Tax Filing and Buying a Home
Self-employed homebuyers have lots of mortgage options.
Buying a Home as a Business Owner
Traditionally, self-employed buyers qualify for a home purchase based on their tax returns. Most mortgages look at income reported on the last year or two years of federal tax returns. The trouble some self-employed buyers run into is that their tax returns don’t accurately reflect their income. This is largely due to the tax deductions that business owners can take compared to employees. There are solutions for this hurtle by working with a lender.
Prepare Before Filing
Your taxes can be prepared, but not filed. This is a great time to have a lender look over your prepared tax returns and let you know what you would qualify for. Some home shoppers may choose to extend their tax filing if previous filed years allow for more home purchase options. Others may decide to take less deductions in order to still qualify for the home purchase that they want to make. There is also another option, that allows you to minimize the amount you will pay in taxes while still qualifying for the home.

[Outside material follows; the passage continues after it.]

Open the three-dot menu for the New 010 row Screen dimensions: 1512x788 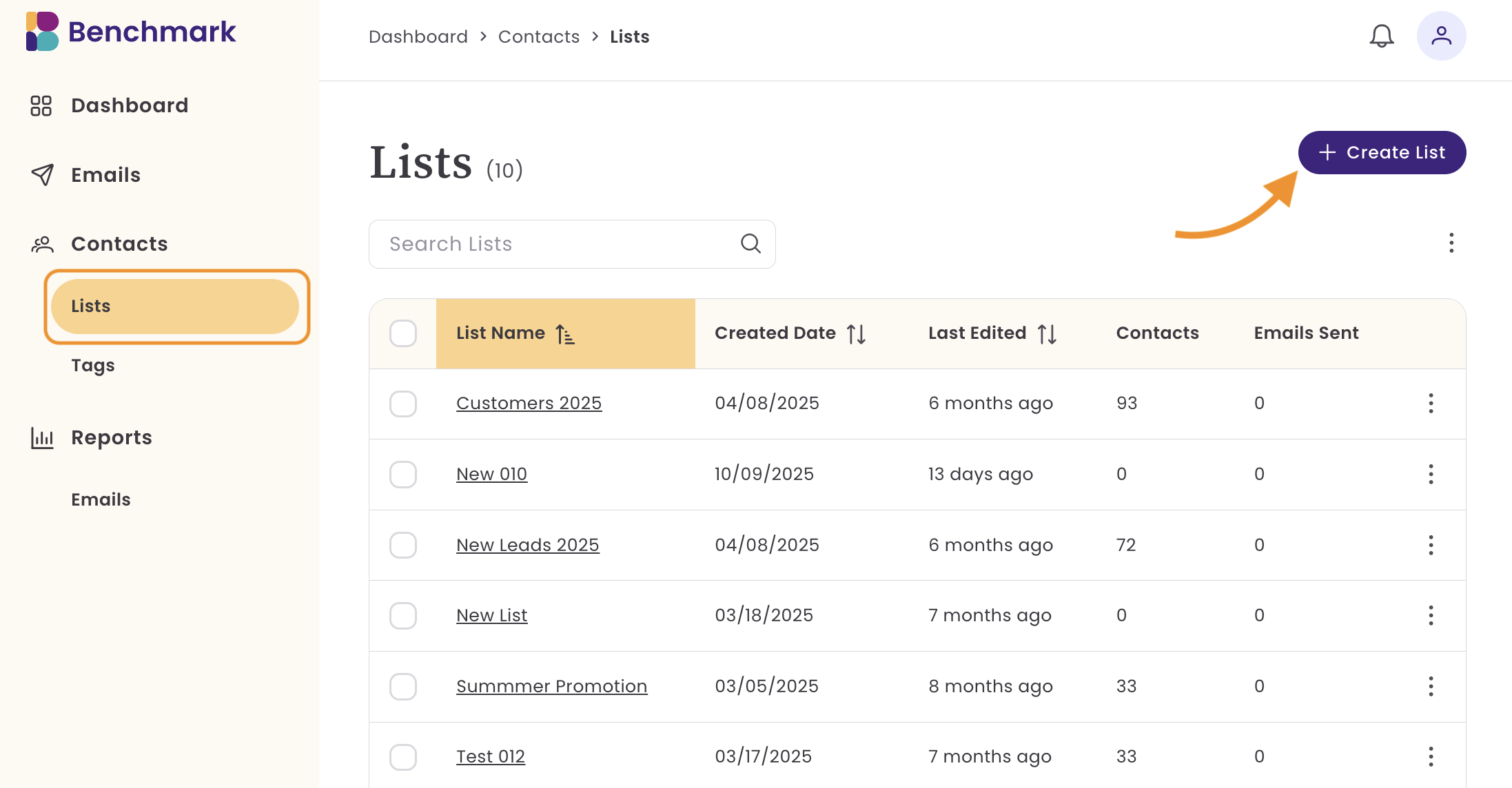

Qualifying with Bank Statements
Business owners can file without worry by using a different loan type. Bank statements can be used to qualify rather than tax returns. These mortgages greatly expand what most self-employed people qualify for. This is a very common mortgage solution for business owners.
Takeaways
Working with a loan officer before you file your tax returns is a great time to make sure you are keeping your homebuying options open. Different home loan types can greatly expand what business owners are able to purchase. Getting prepared with a mortgage expert doesn’t cost anything.